>>>>

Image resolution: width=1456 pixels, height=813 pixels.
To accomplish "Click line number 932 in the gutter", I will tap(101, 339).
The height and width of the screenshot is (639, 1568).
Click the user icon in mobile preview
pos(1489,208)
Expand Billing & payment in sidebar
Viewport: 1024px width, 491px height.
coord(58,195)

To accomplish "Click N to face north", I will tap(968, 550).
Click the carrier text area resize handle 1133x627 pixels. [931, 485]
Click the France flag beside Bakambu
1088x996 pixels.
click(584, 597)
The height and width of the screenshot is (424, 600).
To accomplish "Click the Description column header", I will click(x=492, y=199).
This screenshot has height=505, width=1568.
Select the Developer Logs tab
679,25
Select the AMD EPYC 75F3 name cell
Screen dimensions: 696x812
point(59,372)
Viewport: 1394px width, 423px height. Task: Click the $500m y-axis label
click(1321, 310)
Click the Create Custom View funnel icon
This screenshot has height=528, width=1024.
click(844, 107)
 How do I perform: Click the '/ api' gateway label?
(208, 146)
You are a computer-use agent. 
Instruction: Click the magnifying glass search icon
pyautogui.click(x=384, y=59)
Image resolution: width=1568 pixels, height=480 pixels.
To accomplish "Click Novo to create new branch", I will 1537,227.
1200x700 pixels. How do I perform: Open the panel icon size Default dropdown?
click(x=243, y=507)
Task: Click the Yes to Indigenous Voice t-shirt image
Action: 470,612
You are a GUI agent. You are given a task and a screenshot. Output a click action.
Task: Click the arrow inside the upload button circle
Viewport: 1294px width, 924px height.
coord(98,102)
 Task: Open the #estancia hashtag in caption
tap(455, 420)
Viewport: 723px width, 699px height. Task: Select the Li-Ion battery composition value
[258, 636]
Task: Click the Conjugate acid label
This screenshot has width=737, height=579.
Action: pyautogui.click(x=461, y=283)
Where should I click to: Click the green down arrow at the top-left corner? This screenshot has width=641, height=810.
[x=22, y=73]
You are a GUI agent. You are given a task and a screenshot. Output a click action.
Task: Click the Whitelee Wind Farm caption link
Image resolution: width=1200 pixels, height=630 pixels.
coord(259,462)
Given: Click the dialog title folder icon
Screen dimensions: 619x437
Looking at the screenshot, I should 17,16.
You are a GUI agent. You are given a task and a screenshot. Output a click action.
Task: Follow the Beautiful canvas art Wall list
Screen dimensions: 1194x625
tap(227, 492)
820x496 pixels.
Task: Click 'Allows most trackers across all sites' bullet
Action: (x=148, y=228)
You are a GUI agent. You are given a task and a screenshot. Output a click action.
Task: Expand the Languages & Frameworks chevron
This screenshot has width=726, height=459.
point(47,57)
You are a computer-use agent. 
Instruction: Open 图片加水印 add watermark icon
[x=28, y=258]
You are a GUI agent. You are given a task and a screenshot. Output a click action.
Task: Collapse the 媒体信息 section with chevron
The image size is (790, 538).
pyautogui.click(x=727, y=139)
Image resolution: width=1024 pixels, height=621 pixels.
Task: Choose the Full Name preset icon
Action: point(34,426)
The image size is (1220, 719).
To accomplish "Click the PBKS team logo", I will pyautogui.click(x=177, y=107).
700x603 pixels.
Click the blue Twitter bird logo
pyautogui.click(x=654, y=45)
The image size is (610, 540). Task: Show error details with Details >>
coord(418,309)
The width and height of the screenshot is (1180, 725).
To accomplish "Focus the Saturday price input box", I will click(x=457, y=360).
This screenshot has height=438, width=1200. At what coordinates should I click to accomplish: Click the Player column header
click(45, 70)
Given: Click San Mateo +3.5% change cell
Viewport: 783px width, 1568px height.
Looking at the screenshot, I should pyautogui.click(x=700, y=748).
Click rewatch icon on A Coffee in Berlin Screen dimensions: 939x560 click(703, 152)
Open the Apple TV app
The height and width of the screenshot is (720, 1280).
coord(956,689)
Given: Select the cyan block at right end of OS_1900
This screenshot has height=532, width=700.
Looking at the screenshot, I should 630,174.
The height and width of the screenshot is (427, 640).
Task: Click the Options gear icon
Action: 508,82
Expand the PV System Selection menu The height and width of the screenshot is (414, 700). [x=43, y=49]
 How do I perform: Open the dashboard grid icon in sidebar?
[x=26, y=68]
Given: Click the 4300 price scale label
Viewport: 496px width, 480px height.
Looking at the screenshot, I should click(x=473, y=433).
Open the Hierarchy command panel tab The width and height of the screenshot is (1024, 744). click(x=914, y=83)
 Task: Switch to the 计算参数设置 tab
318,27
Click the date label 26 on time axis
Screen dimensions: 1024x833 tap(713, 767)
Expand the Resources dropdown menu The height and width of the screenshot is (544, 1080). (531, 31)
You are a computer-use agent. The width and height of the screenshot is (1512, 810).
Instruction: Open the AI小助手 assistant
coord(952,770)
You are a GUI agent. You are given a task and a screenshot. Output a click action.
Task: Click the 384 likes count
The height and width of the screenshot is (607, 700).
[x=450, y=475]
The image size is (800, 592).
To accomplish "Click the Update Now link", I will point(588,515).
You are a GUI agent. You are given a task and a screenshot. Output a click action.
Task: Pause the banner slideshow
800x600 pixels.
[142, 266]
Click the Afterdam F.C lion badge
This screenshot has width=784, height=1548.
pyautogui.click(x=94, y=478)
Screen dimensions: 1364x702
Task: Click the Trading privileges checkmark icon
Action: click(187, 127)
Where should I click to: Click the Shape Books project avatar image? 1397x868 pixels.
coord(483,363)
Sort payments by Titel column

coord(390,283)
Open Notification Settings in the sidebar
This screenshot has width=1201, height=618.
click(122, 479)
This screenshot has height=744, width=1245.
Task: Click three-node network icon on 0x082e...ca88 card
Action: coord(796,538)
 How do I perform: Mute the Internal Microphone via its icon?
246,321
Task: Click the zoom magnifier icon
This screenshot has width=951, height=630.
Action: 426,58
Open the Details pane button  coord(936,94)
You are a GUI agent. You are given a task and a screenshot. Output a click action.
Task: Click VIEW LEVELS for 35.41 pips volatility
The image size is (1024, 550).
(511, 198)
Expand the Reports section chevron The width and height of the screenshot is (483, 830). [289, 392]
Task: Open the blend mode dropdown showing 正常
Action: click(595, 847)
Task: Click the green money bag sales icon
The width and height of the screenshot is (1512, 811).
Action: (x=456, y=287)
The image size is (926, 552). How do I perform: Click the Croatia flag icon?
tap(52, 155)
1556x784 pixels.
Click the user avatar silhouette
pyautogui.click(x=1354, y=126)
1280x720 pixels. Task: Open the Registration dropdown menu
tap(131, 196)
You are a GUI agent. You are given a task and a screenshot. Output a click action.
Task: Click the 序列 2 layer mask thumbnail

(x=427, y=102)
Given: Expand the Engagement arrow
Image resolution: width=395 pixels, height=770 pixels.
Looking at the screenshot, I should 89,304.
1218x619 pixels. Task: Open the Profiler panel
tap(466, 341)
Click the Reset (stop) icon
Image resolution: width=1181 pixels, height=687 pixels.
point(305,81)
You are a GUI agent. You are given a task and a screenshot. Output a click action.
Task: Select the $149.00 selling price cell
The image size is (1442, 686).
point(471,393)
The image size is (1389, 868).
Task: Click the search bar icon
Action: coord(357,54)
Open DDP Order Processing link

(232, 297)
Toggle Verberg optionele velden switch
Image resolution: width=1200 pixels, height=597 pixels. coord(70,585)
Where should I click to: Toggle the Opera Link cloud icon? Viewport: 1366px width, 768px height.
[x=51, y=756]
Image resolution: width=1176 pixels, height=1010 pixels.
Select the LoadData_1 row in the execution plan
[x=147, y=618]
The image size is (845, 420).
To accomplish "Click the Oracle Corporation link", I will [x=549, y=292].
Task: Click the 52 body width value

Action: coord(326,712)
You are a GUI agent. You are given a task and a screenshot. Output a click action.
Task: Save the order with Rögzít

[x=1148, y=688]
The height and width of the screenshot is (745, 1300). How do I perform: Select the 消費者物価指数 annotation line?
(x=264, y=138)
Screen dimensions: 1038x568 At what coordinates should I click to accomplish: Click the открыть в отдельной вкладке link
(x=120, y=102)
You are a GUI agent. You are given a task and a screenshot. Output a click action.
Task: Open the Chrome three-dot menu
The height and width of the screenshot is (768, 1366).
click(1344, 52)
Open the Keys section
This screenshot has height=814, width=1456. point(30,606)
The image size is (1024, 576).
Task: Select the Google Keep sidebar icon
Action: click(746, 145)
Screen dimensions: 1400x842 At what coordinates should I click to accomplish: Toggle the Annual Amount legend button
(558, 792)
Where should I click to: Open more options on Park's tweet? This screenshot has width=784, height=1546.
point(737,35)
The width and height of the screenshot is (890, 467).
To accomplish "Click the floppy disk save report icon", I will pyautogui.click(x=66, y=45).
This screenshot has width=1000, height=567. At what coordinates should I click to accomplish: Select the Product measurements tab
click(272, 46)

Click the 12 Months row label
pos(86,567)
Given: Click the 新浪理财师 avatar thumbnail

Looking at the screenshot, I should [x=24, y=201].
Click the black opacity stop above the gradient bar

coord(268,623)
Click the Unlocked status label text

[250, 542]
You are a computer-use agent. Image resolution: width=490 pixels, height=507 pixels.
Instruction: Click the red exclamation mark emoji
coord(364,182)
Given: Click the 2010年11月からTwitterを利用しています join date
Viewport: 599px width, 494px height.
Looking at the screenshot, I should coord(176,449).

<<<<

EXERCISE OBJECTIVE:
Going through the records above line by line, count those that hold the word "computer", and answer with the number only.

ANSWER AREA:
4